Abbey was born in Rondout (now a part of Kingston), New York, the son of Stephen Abbey, a merchant of farm products, and Caroline Vail. His family was moderately successful and able to support his attendance at Kingston Academy, the Delaware Literary Institute in Delhi, New York, and the Hudson River Institute across the river in Columbia County, but the uncertain grain and feed business was insufficient to enable him to attend college.
When he was twenty or so, Abbey secured work as assistant editor of the Rondout Courier and for a time held the same job with the Orange (N.J.) Spectator, while contributing verses to many periodicals. In 1862 he financed the publication of a slim volume of his verse, May Dreams, dedicated to William Cullen Bryant, who generously allowed himself to be quoted in it as recognizing in the author "the marks of an affluent fancy". Abbey's verse was relatively simple in prosody, language, and topic, much of it celebrating nature and the beauties of his region.
Abbey's next collection, Ralph, and Other Poems (1866), also appeared at the author's expense. By then his work was appearing regularly in such national magazines as Appleton's, the Overland Monthly, and Chambers', and Abbey had become a member of literary circles locally and in New York City, some hundred miles south of Rondout. A part of the "Pfaff Group"—literary people, including Walt Whitman, Thomas Nast, and Artemus Ward (Charles Farrar Browne), who frequented the cellar of Pfaff's Café at 653 Broadway in New York City. Abbey was a friend of the naturalist John Burroughs and was active in arranging speaking engagements in Rondout for such celebrities as Mark Twain.

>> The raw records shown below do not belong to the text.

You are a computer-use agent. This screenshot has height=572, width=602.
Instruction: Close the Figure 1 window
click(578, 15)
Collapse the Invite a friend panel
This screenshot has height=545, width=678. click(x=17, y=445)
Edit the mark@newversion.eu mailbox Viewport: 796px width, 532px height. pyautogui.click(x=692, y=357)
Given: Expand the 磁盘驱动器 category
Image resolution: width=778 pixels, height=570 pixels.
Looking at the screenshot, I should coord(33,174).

Despite all his literary associations and his frequent publication in periodicals, Abbey never seriously attempted to earn a living as a writer. In 1864 he became a teller in the Rondout Bank, and soon afterward he joined his father and brother Legrand in their grain, flour, and feed business. In 1865 Abbey married Mary Louise DuBois of Kingston; they had no children. A successful businessman, he remained a diligent and prolific poet—while also remaining active in the Authors Club and the Shakespeare Society in New York as well as in the New York Produce Exchange—and produced a collection every three or four years until his death.
His work was more frequently narrative, often set in classical antiquity, and increasingly didactic from volume to volume. In 1869 he published Stories in Verse, again at his own expense. Ballads of Good Deeds, and Other Verses appeared in 1872 under the imprint of the commercial publisher D. Appleton in New York City, and so did City of Success, and Other Poems in 1884.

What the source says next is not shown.